The plaintiff offered in open court to pay to defendants the money they have paid out on the Old Town lot and take it back, but defendants refused. Without the finding of an issue of fraud in obtaining that deed, the court cannot compel defendants to make the conveyance, but it can *459 charge them with the $1,828.50 that went to pay for the Stokes land. It would be against good conscience, in view of the admissions of defendants in their evidence, to permit them to retain the property and pay only $771.50 for it. The court very properly rendered judgment against them for the difference between that sum and the agreed price, $2,600, less a certain credit. The court should have charged the sum upon the Stokes land. That can be done now by motion in the Superior Court, upon notice.

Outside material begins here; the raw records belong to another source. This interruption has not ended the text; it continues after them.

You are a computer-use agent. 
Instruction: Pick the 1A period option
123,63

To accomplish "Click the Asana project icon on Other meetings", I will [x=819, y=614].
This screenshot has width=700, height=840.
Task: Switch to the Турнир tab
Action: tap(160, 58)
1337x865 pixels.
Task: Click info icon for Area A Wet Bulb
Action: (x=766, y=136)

The defendants further assign error that "the court, arbitrarily and without any evidence whatsoever, fixed a credit for interest and taxes at $270.91 upon the said judgment of $1,828.50 in favor of the defendants, and the defendants contended then, and contend now, that the interest, taxes, and other amounts expended by them upon the Sixth Street and Old Town road lots were largely in excess of the sum of $270.91 fixed by the court."

The court does not seem to have made a specific finding of the facts as to this credit claimed by defendants upon the $1,828.50, and we are unable to find in the record any admissions of defendants fixing the credit for taxes and interest paid out on the Sixth Street and Old Town lots at the exact sum of $270.91, the credit allowed in the judgment. If defendants contend there is error in the sum, and that it amounts to more than $270.91, they have leave to give notice and apply to the Superior Court to take evidence as to the credit claimed by them for taxes and interest on said lots, and have the true sum ascertained and the said judgment for $1,828.50 credited therewith.

The judgment of the Superior Court is

Affirmed.

Cited: Sanders v. Mayo, 186 N.C. 110 (4c); Grace v. Strickland,188 N.C. 374 (4c); Furst v. Merritt, 190 N.C. 405 (4c); Randle v. Grady,224 N.C. 655 (3p).